Saved data entries

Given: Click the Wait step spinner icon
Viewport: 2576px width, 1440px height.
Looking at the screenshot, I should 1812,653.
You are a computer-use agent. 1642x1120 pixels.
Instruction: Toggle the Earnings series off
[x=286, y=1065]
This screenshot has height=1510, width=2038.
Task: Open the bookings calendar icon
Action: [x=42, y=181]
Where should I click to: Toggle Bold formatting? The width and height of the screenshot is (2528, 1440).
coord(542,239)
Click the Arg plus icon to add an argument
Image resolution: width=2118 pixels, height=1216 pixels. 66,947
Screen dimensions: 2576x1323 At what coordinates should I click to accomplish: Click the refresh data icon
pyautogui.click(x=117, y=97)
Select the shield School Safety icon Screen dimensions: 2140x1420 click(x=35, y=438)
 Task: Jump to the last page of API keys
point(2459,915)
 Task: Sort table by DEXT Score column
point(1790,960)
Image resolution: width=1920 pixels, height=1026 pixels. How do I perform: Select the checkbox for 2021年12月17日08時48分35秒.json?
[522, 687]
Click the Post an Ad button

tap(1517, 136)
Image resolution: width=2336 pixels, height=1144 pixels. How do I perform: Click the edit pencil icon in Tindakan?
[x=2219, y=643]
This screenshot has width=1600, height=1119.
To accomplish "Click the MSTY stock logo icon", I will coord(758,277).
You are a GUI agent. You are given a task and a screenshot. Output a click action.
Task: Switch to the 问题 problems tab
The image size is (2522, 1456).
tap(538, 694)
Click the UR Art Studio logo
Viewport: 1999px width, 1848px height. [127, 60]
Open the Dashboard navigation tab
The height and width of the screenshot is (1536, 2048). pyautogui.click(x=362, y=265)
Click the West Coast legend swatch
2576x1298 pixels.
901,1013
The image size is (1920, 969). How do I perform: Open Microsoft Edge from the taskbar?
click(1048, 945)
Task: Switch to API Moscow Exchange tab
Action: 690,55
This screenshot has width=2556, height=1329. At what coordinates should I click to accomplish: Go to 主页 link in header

● **Required action**:
Every entry shown above is to be written out exactly.

● **Reply**:
Given: Click the Wait step spinner icon
Viewport: 2576px width, 1440px height.
Looking at the screenshot, I should 1812,653.
You are a computer-use agent. 1642x1120 pixels.
Instruction: Toggle the Earnings series off
[x=286, y=1065]
This screenshot has height=1510, width=2038.
Task: Open the bookings calendar icon
Action: [x=42, y=181]
Where should I click to: Toggle Bold formatting? The width and height of the screenshot is (2528, 1440).
coord(542,239)
Click the Arg plus icon to add an argument
Image resolution: width=2118 pixels, height=1216 pixels. 66,947
Screen dimensions: 2576x1323 At what coordinates should I click to accomplish: Click the refresh data icon
pyautogui.click(x=117, y=97)
Select the shield School Safety icon Screen dimensions: 2140x1420 click(x=35, y=438)
 Task: Jump to the last page of API keys
point(2459,915)
 Task: Sort table by DEXT Score column
point(1790,960)
Image resolution: width=1920 pixels, height=1026 pixels. How do I perform: Select the checkbox for 2021年12月17日08時48分35秒.json?
[522, 687]
Click the Post an Ad button

tap(1517, 136)
Image resolution: width=2336 pixels, height=1144 pixels. How do I perform: Click the edit pencil icon in Tindakan?
[x=2219, y=643]
This screenshot has width=1600, height=1119.
To accomplish "Click the MSTY stock logo icon", I will coord(758,277).
You are a GUI agent. You are given a task and a screenshot. Output a click action.
Task: Switch to the 问题 problems tab
The image size is (2522, 1456).
tap(538, 694)
Click the UR Art Studio logo
Viewport: 1999px width, 1848px height. [127, 60]
Open the Dashboard navigation tab
The height and width of the screenshot is (1536, 2048). pyautogui.click(x=362, y=265)
Click the West Coast legend swatch
2576x1298 pixels.
901,1013
The image size is (1920, 969). How do I perform: Open Microsoft Edge from the taskbar?
click(1048, 945)
Task: Switch to API Moscow Exchange tab
Action: 690,55
This screenshot has width=2556, height=1329. At what coordinates should I click to accomplish: Go to 主页 link in header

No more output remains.